Let $\left\{\mathsf{\vartheta },{\mathsf{\eta }}_1,{\mathsf{\eta }}_2,\left(\mathfrak{p},\mathfrak{q},\mathfrak{a}\right)\right\}$ and $\left\{{\mathsf{\vartheta }}_{★},{\mathsf{\eta }}_{1★},{\mathsf{\eta }}_{2★},\left({\mathfrak{p}}_{★},{\mathfrak{q}}_{★},{\mathfrak{a}}_{★}\right)\right\}$ be adapted frame apparatus of $\mathsf{\gamma }$ and ${\mathsf{\gamma }}_{★}$, respectively. According to the Existence and Uniqueness Theorems of framed curves in [1], if the framed curvature of a framed curve is given, then we can draw a congruent graphic to the framed curve by applying numerical solution method to Frenet-type differential Equations (1)–(3) with the initial conditions. Also, the framed curvature of its framed natural mate is determined from by Theorem 7. Thus, the following graphics of the framed curve and its framed natural mate are obtained by using the “NDSolve” command in Mathematica [69].

Let $\mathsf{\gamma }$ be a framed curve with framed curvature $\left(\mathfrak{p}\left(t\right),\mathfrak{q}\left(t\right),\mathfrak{a}\left(t\right)\right)=\left(3,3t^2,2t\right)$. By using Theorem 6, $\mathsf{\gamma }$ is a framed rectifying curve (see Figure 4a). Thus, we obtain its framed natural mates, which has the framed curvature $\left({\mathfrak{p}}_{★}\left(t\right),{\mathfrak{q}}_{★}\left(t\right),{\mathfrak{a}}_{★}\left(t\right)\right)=\left(3\sqrt{1+t^4},\frac{2t}{1+t^4},{\mathfrak{a}}_{★}\left(t\right)\right)$ (see Figure 4b–d).

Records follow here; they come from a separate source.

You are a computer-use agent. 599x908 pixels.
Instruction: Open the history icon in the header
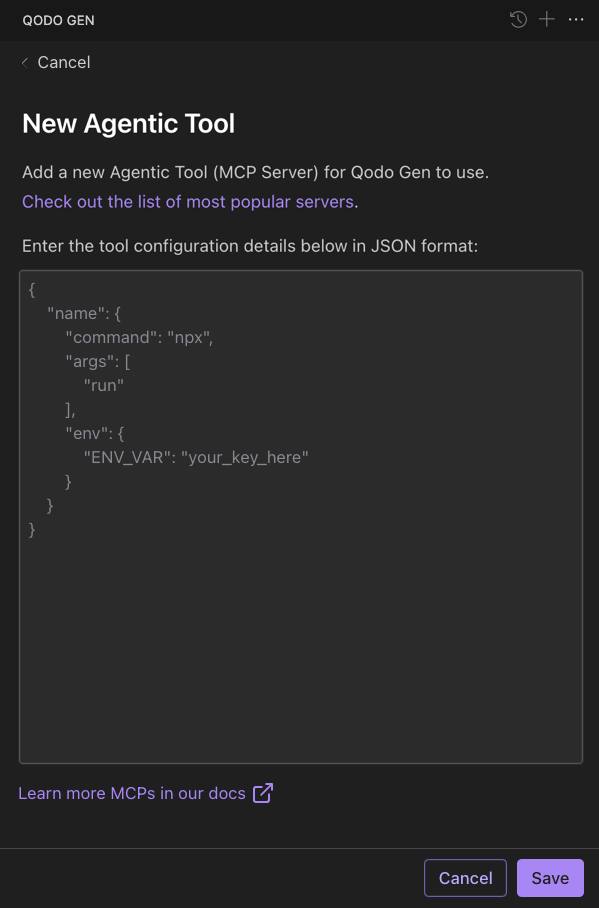pyautogui.click(x=518, y=19)
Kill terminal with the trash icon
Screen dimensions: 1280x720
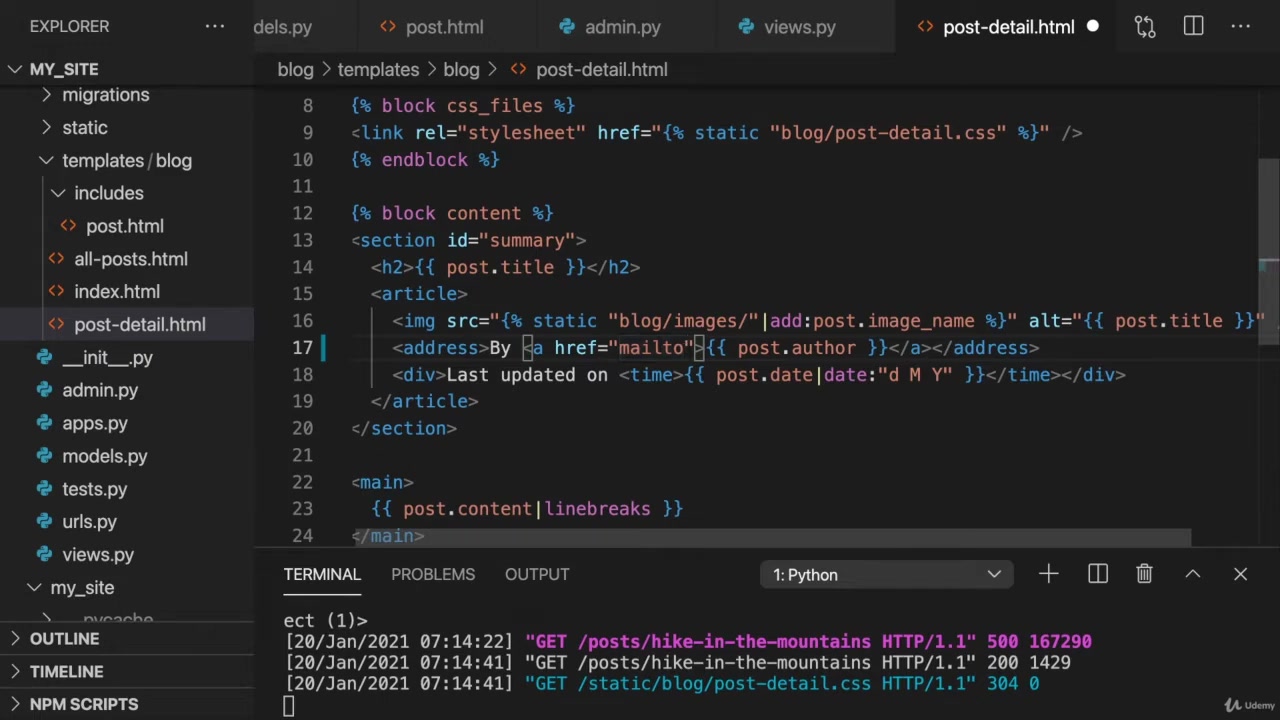[x=1144, y=574]

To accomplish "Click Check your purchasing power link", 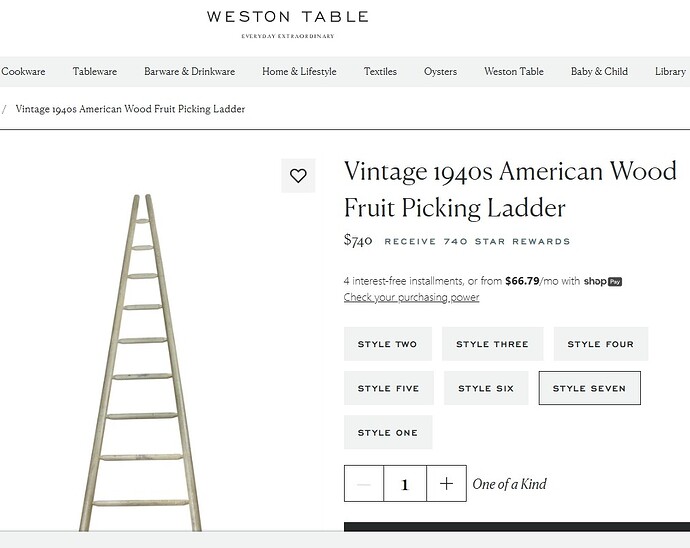I will pos(411,297).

Finally, as an application of by Theorem 10, if we choose $\lambda =2,r=1,\mathfrak{a}\left(t\right)=\frac{1}{5}$ such that $\rho =20$. Then, $\mathsf{\gamma }$ is a framed spherical curve in ${\mathbb{S}}^2$ with framed curvature $\left(\mathfrak{p}\left(t\right),\mathfrak{q}\left(t\right),\mathfrak{a}\left(t\right)\right)=\left(\frac{2}{\sqrt{1+99{(sin2t)}^2}},\frac{6\sqrt{11}sin2t}{\sqrt{1+99{(sin2t)}^2}},\frac{1}{5}\right)$ (see Figure 5a). Thus, we obtain its framed natural mates, which has the framed curvature $\left({\mathfrak{p}}_{★}\left(t\right),{\mathfrak{q}}_{★}\left(t\right),{\mathfrak{a}}_{★}\left(t\right)\right)=\left(2,\frac{6\sqrt{11}sin2t}{\sqrt{1+99{(sin2t)}^2}},{\mathfrak{a}}_{★}\left(t\right)\right)$ (see Figure 5b,c).